▸ **Your goal**: Could you rewrite the rows below as a numbered list, starting at the line containing "Grab the comments sheet drag handle" and running through the end of the rows, with both ends included? Skip blank lines and leave out the pictures.

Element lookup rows
## Start
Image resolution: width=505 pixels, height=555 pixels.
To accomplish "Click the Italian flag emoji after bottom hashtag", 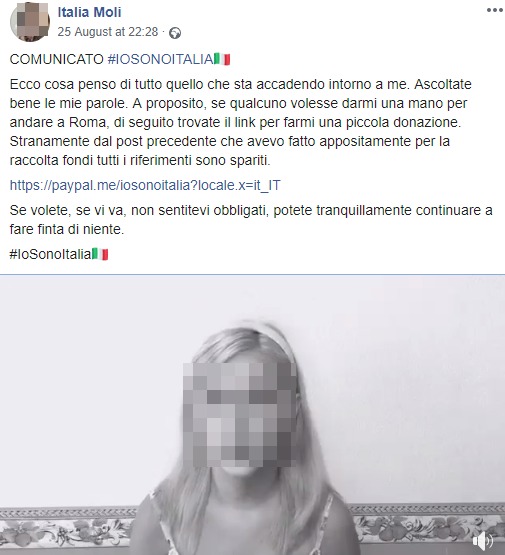I will point(100,254).
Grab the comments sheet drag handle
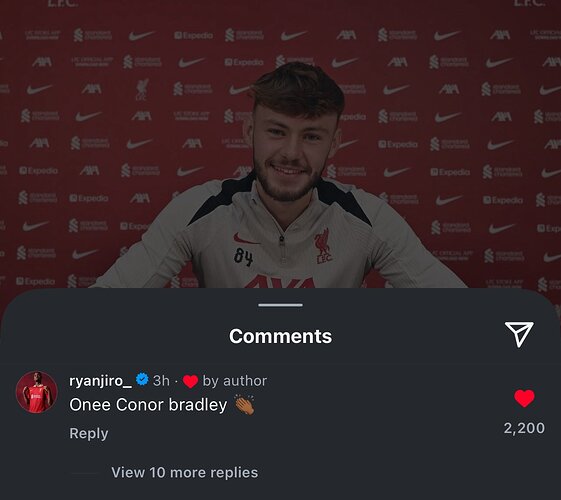This screenshot has width=561, height=500. pyautogui.click(x=280, y=305)
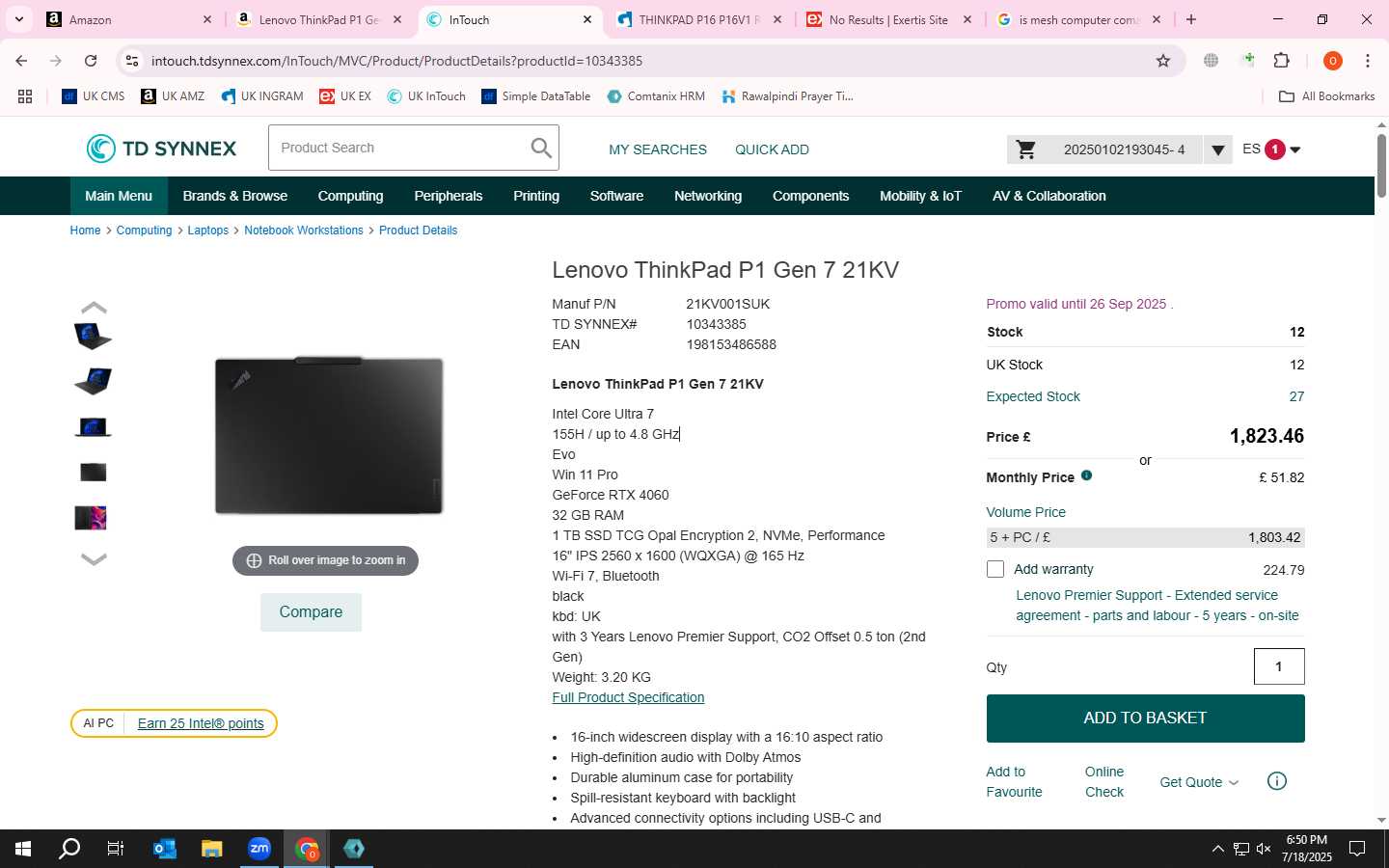Open the ES account dropdown

(x=1272, y=149)
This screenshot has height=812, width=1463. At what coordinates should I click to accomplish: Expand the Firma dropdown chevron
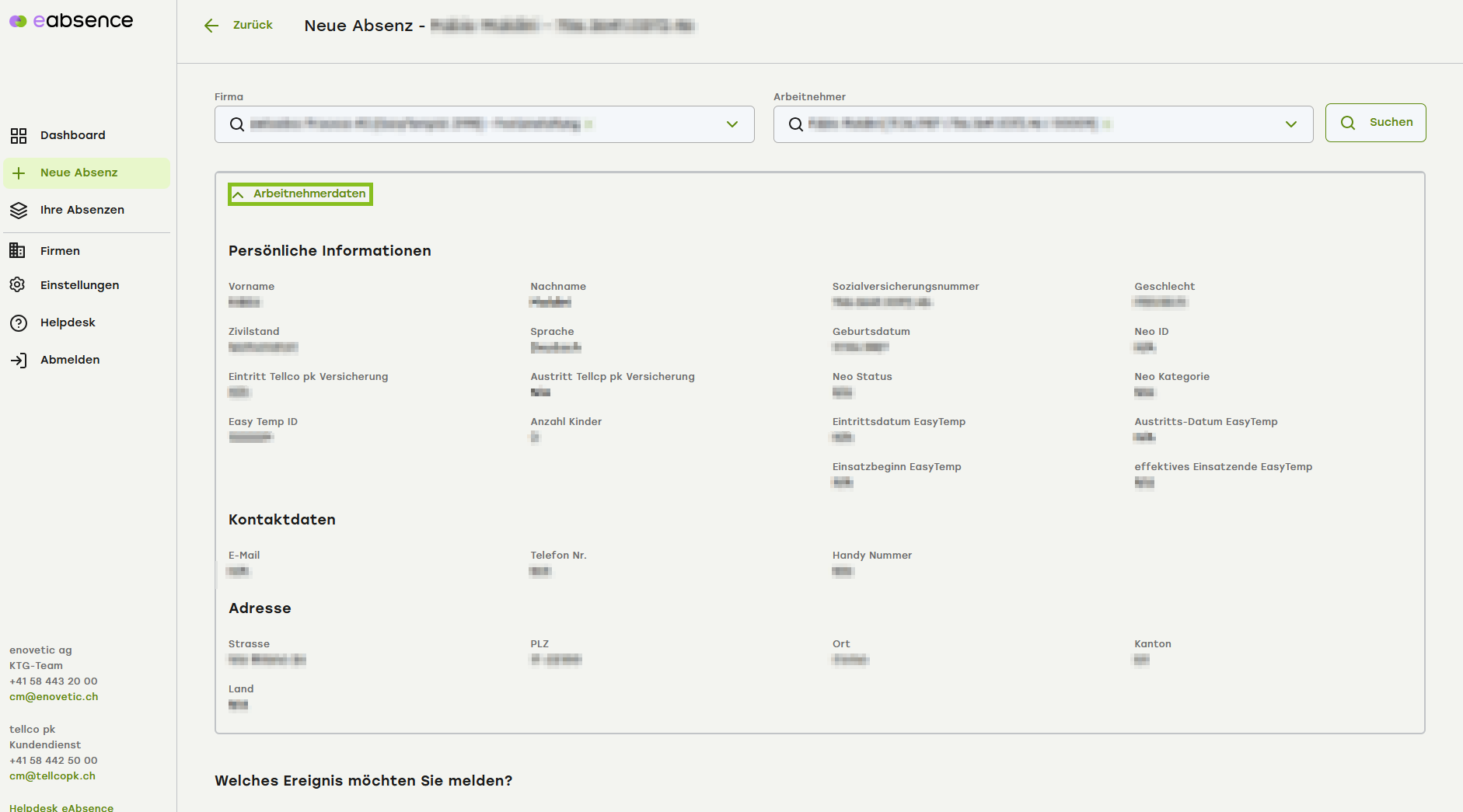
## End
▸ **Output for this task**:
1. Grab the comments sheet drag handle
2. This screenshot has width=561, height=500. pyautogui.click(x=280, y=305)
3. Open the ES account dropdown
4. (x=1272, y=149)
5. This screenshot has height=812, width=1463. At what coordinates should I click to accomplish: Expand the Firma dropdown chevron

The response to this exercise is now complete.